According to Zabehi, his paintings were somewhat Expressionistic from the beginning although he did not attempt to follow any particular style. In 1999, the artist wrote: “…I have always followed my instincts while working on each canvas. … It is the critic’s job to categorize art as a style. Honestly, an artist is looking for something not really knowing what it is, which may be unreachable. But this exploration makes an artist extremely conversant and helps him/her to reach an enlightened stage.”4 Yet, he believes Expressionism is an acceptable term to define his artworks because of their spiritual and psychological themes, in which he intends to exhibit his inner world, and human being’s values, strength, weaknesses, ill behaviors, despairs, potentials and complexes.

One year after Zabehi’s return to Iran, the Iran-Iraq war of 1980-1988 had started. According to the artist, the war acted like a spark in his life and made him grow into a higher level of wisdom and self-awareness.5 In fact, what was overtly a disaster for Iranians and Iraqis, and therefore for Zabehi as an individual, became a fruitful influence for him as an artist.
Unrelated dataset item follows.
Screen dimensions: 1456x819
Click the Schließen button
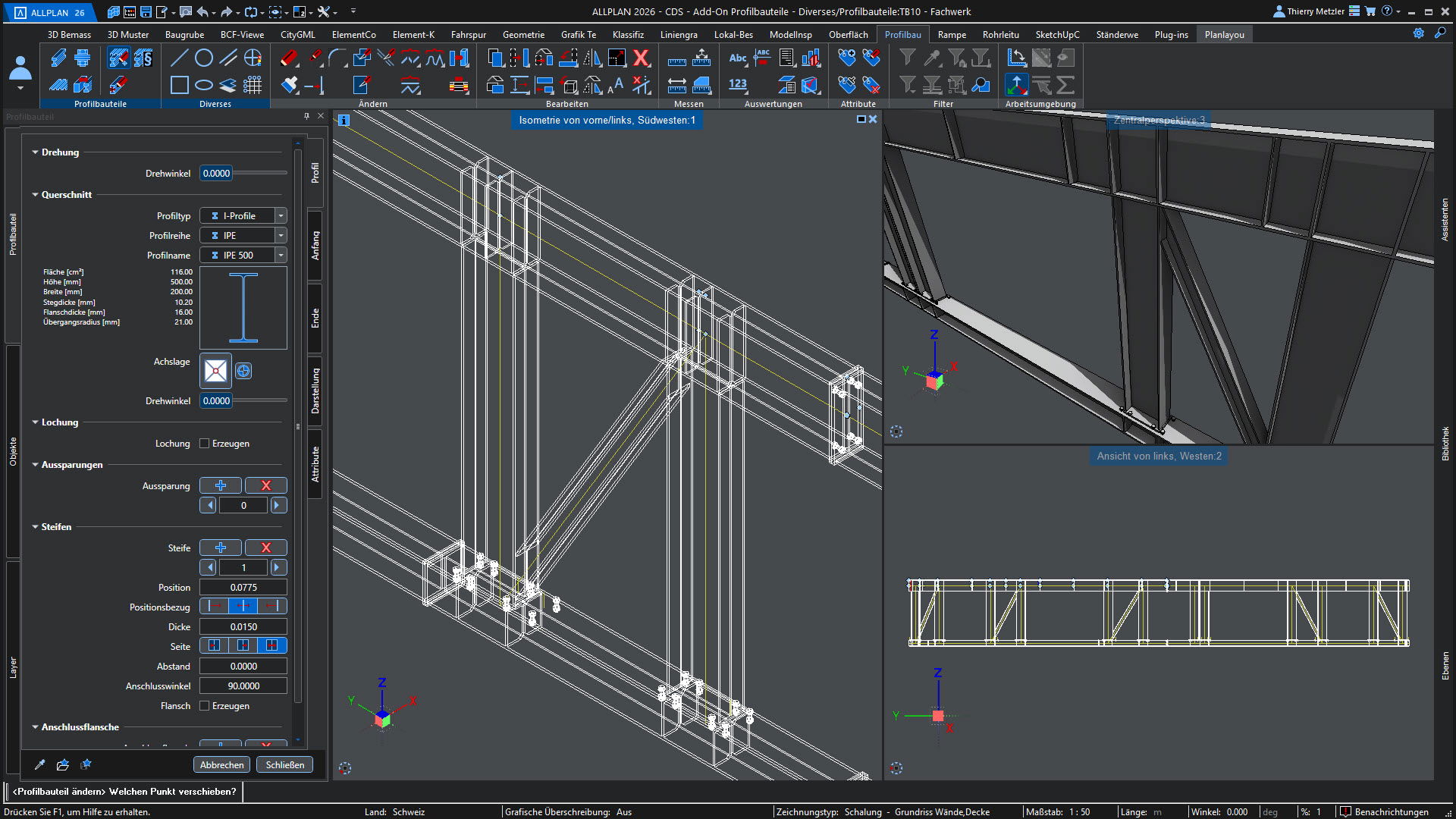(x=284, y=764)
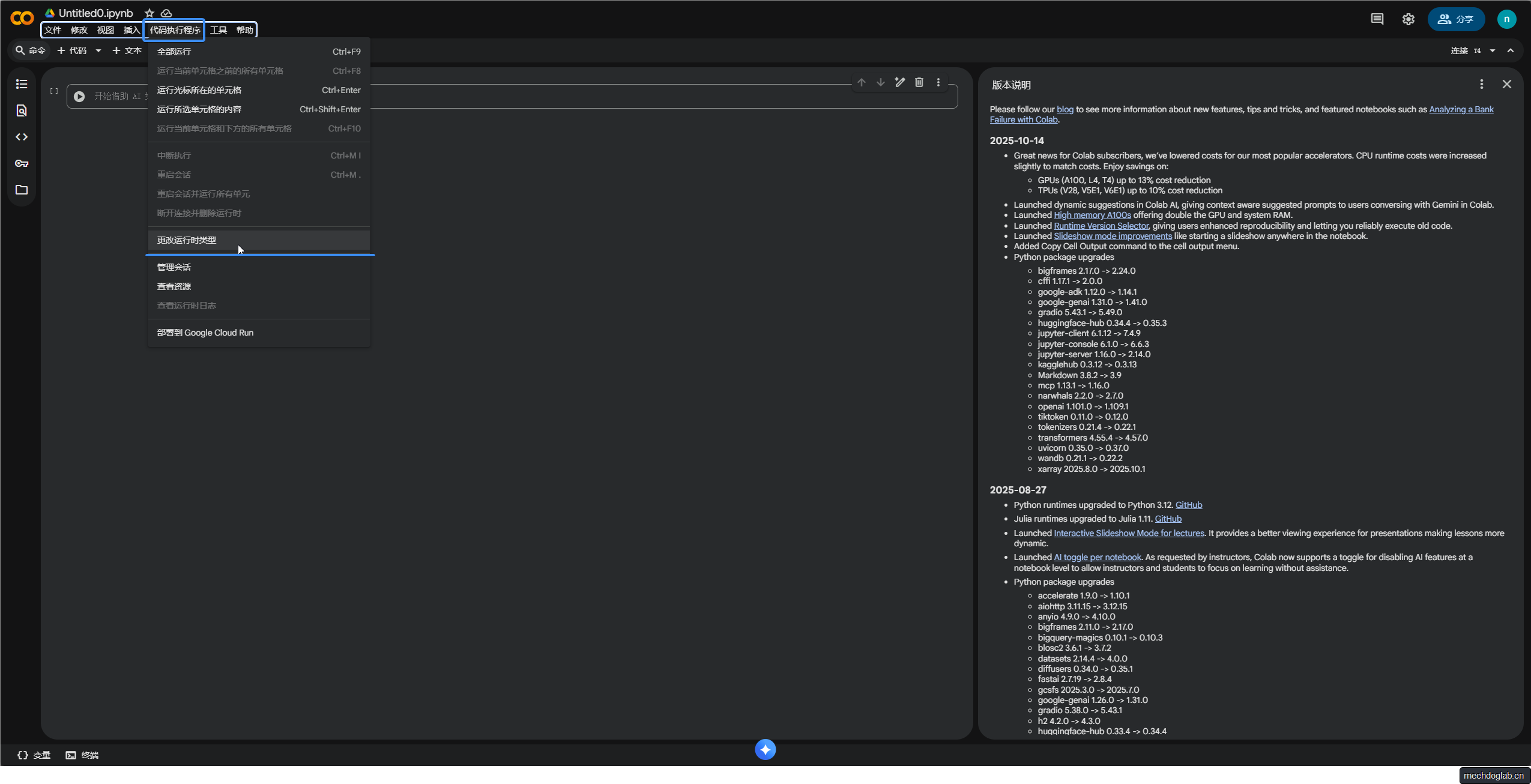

The canvases painted after this period such as The Wonderer (1991) show a lower degree of confusion and sadness.

Zabehi ‘s choice of subject matter indicates his profound interest in social issues and people’s life, especially those who suffer and do not receive the attention they deserve from the society; self ascertain and meditation, which is evident in his self-portraits; and his deep study of Persian mysticism and philosophy, seen in his still lifes and even landscape paintings. The Shepherd (1972) and Miserable Woman (1974) represent the artist’s interest in social issues; The Torch (1973) is an example of him questioning Inner Self; and The Symphony of Objects (2001) tell of the influence of Sohrevardi’s thoughts on his mystical journey.

From 1975, the artist’s compositions are busier and his palate is darker with rich hues of black, blue and gray. Zabehi depends upon dark colors to indicate difficulties, disasters, social issues, and personal challenges. However, dark colors have also a deeper limitless meaning for him, which is based on the artist’s beliefs and knowledge of Persian mysticism and philosophy. He explains: “From the time I started painting with dark hues, I knew there must be something inside me that drags me into use of these colors. For years, I studied Sheikh Sohrevardi’s books. My studies of his school cleared the path for me. I learned darkness has a place in mysticism and mystics talk about black light. In Koran, too, The God swears to the darkness of night. It was astonishing that before reading these books and learning about the meaning of darkness in mysticism and Sohrevardi’s philosophy, this different persuasion of blackness was in me. This is the reason I titled my style The School of Obscure World. I use a French word Obscur that means dark, unclear, and murky. I can add one more meaning: doubt. When you are in darkness and are not able to see well, you always live in doubt and have this fear of being lost and going astray. For me, Obscure is not merely what we see in a dark color such as black; it is also about enlightenment. You can’t honor light unless you experience darkness. When I find a source of light in the darkness, I try to live with that spark of light. For me as an artist, it is finding forms and colors with that slight light. Then this light becomes shinier and more substantial until I am able to prevail over darkness.”6 This belief is shown beautifully in Zabehi’s still lifes, in which dark colors are dominant and the remote lines of light at the edge of objects demonstrate the artist’s journey toward light. For Hossein Ali Zabehi The School of Obscure World is observing the inner world to discover weaknesses and strengths of the spirit and expressing it by forms and colors. The result is becoming free of limitations and understanding the darkness to reach enlightenment.